D’un côté, il démontre comment le christianisme a créé une image morbide de la sexualité en Occident. Vingt siècles de christianisme fabriquent un corps déplorable et une sexualité catastrophique. Ce qu’il appelle l’Éros nocturne, défendu et mis en pratique par Sade et Georges Bataille, est cette mise en valeur de la souffrance. Jouir par la douleur, mépris de la femme, dégoût des corps et volupté dans la mort. Le Christ est mort sur la croix dans d’horribles supplices par amour des Hommes. Il faut alors souffrir pour accéder à Dieu. La démonstration m’a semblée convaincante. Issue d’une éducation catholique, baignant dans une culture imprégnée de cette religion mère de l’Occident, il ne m’a pas fallu beaucoup des références d’Onfray pour adhérer à son point de vue.

Par ailleurs, l’auteur va expliquer comment le shivaïsme se trouve à l’extrême opposé, c’est ce qu’il appelle l’Éros solaire. Quand la jouissance est une sensation du divin. Le plaisir est magnifié, recherché, enseigné. L’auteur fait référence au Kama Sutra, non pas comme un mode d’emploi mais comme un apprentissage des corps, comme une éducation au plaisir. Si, là aussi, il y a peu de doutes quant à la crédibilité des conclusions d’Onfray, j’ai trouvé qu’il prenait quelques libertés d’interprétations face aux scènes érotiques observées sur les temples indiens (un sein galbé qui appelle à la caresse et non à l’allaitement… c’est un point de vue qui lui est propre à priori).

Un shivaïte évolue dans l’Un d’un réel homogène ; un chrétien dans le Deux d’une opposition entre le corps et l’âme, la Cité des Homme et le Cité de Dieu. A terme, cette ontologie séparée devient duplicité et facteur de schizophrénie. Pour les premiers, le sexe est affaire de circulation intrinsèque d’énergies ; pour les seconds, une force démoniaque de la Cité des Hommes déchus qu’il faut refuser et récuser afin de pouvoir espérer la vie éternelle et l’immortalité. Religion de la nature et de la vie contre religion du Livre et de la mort.

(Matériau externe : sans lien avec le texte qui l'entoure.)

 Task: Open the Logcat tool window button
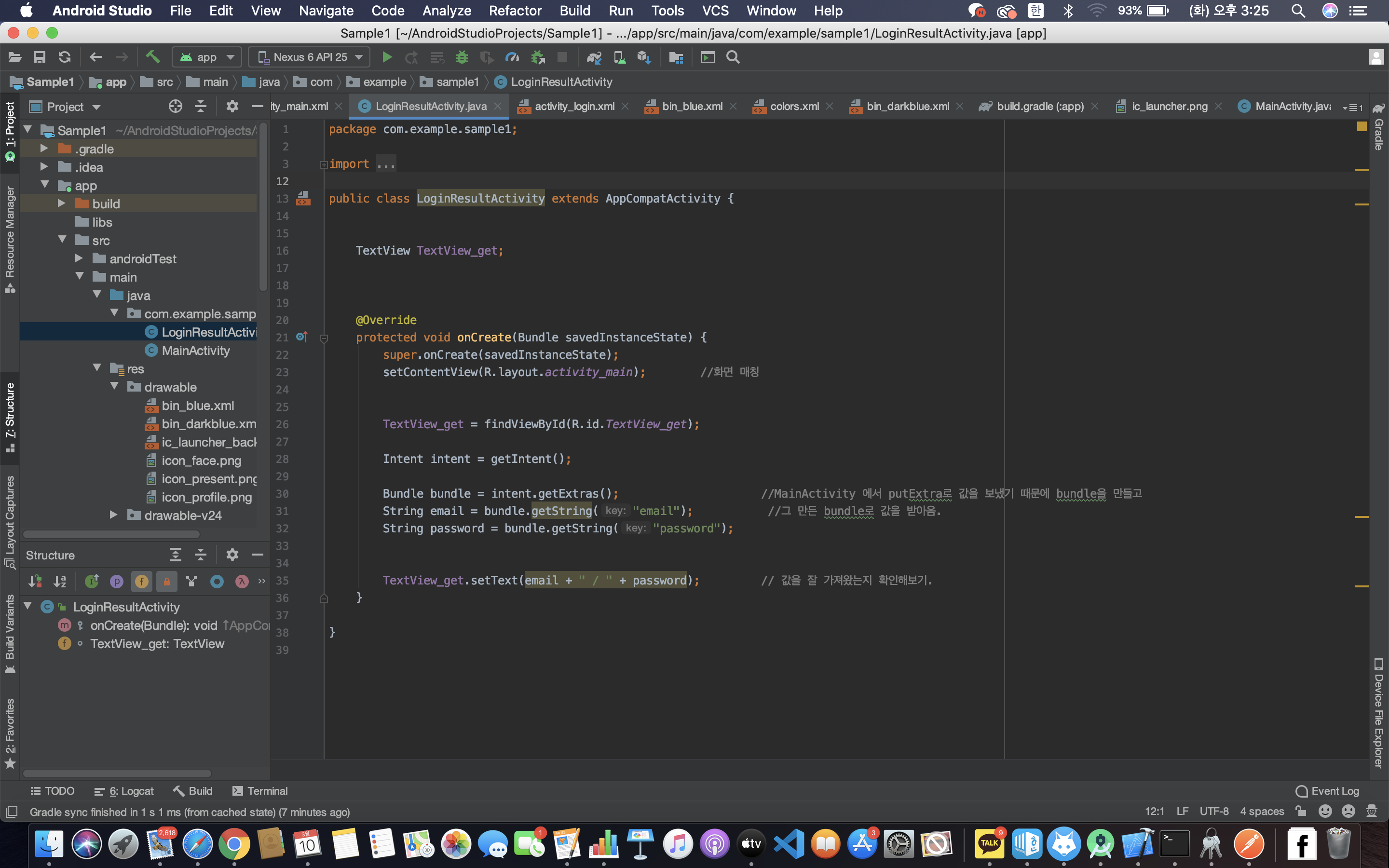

Le souci des plaisirs est un essai que j’ai trouvé incomplet parce que j’en attendais une vision plus large encore de la sexualité, mais quand bien même j’ai mieux compris comment au fil des siècles une religion peut influer insidieusement sur les rapports humains et la sexualité en particulier.

Flammarion (2008)
254 pages


L’AUTEUR

Né en 1959, Michel Onfray a créé l’Université populaire de Caen où il enseigne la philosophie. Ses livres sont traduits dans plus de 25 pays. Dont Le crépuscule d’une idole.